Job 1: In the forum thread about the Giant Stance E+ and Trance E+, which parts does the second post list for the Trance E+ 2?
Job 2: In the Giant e-bike thread, why does the second poster feel uneasy about the Specialized/Brose system? Answer in one to three sentences.
Job 3: According to the Giant e-bike thread, what is the starting price of the Stance E+2?

Passage given:
# Giant Stance E+ and Trance E+



## smoothmoose (Jun 8, 2008)

Seems to be launched with little fanfare especially here state side. For the Stance E+2 starting at $3500 - seems to be a pretty good entry point for decent trail e-bike. 

How does it compare to similar offerings from Haibike and others? The only other e-bikes in this price range is the Motobecane Hal-e I think. With Giant you'll get LBS support which is probably more important for an ebike.

Thoughts? Anybody put a leg over one of these yet?


----------



## honkinunit (Aug 6, 2004)

I hadn't seen the new Giant eMTBs. The Trance E+ 2 looks like the sweet spot to me, with Shimano components (not the motor though) and the new XT 4-piston brakes, and a Fox fork, for $4600.

Giant uses Yamaha motors but they customize and re-brand the system. I don't know how proprietary they are. It is worth thinking about. Bosch, Shimano, and standard Yamaha parts and batteries should be easy to find ten years from now. The Specialized/Brose system scares me a little because it is very custom to Specialized, and if the Giant/Yamaha system has enough unique parts, it might also be an issue.

Data provided:
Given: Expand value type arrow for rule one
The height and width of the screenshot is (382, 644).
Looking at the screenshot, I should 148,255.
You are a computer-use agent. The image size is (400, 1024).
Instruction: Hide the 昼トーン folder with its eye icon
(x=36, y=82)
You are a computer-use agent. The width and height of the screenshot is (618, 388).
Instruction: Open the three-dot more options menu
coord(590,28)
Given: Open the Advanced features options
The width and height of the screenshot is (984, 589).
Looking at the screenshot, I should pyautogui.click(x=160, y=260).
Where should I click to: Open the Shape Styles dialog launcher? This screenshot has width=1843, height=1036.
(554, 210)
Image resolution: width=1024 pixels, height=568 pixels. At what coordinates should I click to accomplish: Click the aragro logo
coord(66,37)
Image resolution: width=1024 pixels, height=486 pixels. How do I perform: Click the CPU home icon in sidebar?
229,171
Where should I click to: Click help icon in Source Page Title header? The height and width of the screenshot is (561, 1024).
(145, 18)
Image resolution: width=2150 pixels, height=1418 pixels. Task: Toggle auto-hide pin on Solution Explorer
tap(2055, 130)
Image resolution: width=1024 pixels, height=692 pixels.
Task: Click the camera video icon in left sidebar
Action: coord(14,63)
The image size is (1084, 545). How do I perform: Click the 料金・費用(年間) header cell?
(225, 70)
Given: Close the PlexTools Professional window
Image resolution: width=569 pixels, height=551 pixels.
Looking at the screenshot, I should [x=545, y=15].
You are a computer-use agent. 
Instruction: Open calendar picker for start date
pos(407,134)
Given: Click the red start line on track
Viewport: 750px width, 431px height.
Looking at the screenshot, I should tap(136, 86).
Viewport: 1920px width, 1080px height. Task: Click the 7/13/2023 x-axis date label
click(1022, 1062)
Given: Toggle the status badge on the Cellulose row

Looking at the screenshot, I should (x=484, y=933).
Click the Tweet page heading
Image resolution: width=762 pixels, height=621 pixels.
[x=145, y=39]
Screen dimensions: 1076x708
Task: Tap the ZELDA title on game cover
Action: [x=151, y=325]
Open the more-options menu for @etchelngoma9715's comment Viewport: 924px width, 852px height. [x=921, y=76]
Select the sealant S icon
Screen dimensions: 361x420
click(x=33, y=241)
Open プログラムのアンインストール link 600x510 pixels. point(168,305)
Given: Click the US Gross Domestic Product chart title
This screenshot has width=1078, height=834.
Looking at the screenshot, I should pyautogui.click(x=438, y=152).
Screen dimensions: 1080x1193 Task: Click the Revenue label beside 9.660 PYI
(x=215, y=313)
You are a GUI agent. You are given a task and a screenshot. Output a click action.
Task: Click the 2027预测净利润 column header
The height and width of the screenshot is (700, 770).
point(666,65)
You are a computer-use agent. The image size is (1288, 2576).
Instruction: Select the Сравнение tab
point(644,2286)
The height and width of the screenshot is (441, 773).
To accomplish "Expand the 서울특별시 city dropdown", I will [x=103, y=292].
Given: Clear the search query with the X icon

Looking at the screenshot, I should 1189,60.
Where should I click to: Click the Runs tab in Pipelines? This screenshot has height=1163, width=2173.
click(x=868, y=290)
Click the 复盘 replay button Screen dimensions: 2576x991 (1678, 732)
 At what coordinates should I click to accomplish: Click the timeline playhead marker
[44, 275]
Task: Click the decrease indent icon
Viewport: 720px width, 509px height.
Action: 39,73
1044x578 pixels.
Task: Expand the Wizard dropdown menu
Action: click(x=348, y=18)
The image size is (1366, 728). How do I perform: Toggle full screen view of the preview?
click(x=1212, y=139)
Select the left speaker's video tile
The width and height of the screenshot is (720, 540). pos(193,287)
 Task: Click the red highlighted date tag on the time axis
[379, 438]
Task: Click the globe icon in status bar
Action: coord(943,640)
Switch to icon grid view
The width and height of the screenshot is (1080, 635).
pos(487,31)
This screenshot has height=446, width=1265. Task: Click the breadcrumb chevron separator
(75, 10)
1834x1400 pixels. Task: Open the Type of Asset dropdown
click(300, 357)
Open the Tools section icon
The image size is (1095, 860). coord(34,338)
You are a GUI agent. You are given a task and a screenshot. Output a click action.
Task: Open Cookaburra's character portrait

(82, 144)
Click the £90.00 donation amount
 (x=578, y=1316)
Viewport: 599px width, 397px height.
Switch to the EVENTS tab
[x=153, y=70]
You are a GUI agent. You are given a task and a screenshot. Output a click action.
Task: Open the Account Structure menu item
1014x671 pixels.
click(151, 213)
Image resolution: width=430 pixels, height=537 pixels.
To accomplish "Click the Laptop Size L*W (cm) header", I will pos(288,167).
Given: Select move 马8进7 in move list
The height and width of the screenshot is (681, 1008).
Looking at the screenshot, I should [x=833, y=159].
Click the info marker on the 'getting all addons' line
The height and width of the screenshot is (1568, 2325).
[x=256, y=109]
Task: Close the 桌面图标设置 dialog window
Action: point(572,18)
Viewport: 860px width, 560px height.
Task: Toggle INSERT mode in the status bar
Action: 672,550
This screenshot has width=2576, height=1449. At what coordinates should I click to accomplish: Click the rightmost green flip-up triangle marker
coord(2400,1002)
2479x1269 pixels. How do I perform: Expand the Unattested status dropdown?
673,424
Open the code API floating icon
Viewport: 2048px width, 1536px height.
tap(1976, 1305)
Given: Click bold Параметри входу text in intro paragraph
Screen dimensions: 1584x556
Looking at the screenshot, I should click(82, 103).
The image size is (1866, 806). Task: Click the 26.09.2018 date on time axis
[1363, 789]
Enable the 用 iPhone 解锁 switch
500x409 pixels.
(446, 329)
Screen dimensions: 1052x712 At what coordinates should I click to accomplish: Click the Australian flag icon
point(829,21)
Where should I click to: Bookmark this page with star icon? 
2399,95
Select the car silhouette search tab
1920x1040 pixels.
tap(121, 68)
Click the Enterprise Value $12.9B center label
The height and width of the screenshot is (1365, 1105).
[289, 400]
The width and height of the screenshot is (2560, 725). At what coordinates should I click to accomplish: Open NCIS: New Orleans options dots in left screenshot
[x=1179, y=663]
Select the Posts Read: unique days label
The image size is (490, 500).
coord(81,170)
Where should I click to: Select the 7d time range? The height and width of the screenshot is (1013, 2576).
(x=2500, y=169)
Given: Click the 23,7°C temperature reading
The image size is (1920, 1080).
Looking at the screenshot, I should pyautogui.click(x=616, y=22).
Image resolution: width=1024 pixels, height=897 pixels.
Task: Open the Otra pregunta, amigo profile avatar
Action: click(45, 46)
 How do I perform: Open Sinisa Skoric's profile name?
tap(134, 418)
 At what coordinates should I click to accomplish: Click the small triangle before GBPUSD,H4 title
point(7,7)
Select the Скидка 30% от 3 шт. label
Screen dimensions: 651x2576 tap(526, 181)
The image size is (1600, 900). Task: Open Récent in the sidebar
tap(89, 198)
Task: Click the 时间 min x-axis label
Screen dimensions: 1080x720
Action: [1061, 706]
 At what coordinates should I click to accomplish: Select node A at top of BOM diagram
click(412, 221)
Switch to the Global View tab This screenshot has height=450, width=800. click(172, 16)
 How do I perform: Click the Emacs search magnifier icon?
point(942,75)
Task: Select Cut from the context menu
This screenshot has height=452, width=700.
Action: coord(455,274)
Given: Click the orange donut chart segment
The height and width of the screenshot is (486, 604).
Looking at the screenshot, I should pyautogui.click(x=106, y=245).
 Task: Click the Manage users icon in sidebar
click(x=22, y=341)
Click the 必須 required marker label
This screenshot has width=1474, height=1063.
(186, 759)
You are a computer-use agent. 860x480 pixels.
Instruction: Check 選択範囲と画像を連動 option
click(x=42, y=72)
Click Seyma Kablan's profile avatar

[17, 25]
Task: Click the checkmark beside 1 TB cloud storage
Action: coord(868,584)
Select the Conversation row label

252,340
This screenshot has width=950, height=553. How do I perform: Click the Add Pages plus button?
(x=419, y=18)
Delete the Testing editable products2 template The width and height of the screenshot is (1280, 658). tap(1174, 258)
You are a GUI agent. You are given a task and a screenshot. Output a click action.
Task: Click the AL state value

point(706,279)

Complete answer 1:
- Shimano components (not the motor)
- The new XT 4-piston brakes
- A Fox fork

Complete answer 2: The system is very custom to Specialized. The poster expects Bosch, Shimano, and standard Yamaha parts and batteries to be easy to find ten years from now, but a system built from unique parts may not be.

Complete answer 3: $3500.